EXERCISE: What follows is a listing to be transcribed exactly.

DATA RECORDS:
-*-*-

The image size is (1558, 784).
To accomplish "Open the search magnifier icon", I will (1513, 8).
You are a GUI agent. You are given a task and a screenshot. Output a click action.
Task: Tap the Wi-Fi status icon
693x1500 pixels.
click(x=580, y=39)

-*-*-

ANSWER BOX:
The image size is (1558, 784).
To accomplish "Open the search magnifier icon", I will (1513, 8).
You are a GUI agent. You are given a task and a screenshot. Output a click action.
Task: Tap the Wi-Fi status icon
693x1500 pixels.
click(x=580, y=39)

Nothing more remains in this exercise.